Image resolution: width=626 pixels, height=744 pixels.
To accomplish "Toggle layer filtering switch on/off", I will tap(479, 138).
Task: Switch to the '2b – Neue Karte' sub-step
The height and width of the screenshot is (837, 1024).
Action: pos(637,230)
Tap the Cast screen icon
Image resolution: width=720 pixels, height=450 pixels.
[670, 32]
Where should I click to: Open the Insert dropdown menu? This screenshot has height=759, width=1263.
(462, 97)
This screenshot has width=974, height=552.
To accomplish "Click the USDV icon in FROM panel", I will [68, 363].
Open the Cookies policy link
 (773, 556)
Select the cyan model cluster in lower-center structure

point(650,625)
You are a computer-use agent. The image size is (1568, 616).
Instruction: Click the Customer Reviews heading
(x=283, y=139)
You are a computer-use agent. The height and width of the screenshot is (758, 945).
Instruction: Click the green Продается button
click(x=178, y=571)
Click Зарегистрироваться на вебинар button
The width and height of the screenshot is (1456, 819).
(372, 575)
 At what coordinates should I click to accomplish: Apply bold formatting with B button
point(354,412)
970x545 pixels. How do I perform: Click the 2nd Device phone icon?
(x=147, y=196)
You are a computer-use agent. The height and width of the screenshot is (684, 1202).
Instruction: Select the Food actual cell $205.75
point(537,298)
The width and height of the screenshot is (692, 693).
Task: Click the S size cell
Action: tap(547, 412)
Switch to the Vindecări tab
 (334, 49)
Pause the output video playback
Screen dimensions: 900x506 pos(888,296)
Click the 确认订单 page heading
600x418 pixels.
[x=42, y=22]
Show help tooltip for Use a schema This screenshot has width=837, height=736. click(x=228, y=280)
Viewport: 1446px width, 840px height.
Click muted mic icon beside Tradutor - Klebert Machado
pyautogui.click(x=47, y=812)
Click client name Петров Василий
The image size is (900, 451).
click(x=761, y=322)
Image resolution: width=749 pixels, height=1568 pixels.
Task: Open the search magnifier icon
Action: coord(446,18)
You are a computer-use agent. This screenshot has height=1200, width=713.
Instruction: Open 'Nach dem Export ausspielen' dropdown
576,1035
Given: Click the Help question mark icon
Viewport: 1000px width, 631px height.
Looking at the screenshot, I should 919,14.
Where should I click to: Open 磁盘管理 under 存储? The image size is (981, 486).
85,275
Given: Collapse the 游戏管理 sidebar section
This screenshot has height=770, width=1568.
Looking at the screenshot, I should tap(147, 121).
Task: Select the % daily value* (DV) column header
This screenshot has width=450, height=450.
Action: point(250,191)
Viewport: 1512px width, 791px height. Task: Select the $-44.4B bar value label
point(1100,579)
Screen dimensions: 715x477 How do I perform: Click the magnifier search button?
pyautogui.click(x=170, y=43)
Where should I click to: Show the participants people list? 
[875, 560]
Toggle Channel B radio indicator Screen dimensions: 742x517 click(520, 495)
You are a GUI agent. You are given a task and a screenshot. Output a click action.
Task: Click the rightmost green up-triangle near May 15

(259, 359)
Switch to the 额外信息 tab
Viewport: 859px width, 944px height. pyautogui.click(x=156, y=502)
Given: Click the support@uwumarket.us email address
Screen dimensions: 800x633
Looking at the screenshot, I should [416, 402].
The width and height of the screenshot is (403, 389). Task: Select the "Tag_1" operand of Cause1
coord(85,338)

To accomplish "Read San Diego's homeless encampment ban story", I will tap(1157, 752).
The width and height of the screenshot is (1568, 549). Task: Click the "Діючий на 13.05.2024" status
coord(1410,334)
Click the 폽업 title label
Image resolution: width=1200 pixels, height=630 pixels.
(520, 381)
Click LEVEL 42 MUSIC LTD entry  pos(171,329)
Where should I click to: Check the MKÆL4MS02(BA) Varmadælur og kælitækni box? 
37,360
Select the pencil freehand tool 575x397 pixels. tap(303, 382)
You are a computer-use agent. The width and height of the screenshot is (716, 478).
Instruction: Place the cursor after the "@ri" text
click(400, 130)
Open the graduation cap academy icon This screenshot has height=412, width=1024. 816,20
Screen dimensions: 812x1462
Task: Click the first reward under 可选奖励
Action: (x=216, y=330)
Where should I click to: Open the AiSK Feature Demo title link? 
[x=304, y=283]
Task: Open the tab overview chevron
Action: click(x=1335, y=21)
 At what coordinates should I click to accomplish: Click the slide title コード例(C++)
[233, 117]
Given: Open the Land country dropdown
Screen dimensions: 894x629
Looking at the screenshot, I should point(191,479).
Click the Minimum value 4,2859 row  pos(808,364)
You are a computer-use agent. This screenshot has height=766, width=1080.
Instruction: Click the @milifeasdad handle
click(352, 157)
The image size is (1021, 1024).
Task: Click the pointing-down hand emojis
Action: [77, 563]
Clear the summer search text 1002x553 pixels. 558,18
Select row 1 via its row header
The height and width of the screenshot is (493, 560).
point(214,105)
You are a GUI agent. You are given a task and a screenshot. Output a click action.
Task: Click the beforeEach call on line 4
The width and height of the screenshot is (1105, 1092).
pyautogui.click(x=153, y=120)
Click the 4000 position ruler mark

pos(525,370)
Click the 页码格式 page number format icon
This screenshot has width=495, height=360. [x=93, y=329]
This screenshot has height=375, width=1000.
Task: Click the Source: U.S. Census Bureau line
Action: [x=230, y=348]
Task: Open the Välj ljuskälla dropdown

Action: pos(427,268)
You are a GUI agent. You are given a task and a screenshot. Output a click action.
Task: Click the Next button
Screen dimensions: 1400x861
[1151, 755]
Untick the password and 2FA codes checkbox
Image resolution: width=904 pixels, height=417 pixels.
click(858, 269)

GOAL OF THE EXERCISE
All lines above holding the word "Toggle" make up the answer; copy each one.

SOLUTION TO THE PROBLEM
To accomplish "Toggle layer filtering switch on/off", I will tap(479, 138).
Toggle Channel B radio indicator Screen dimensions: 742x517 click(520, 495)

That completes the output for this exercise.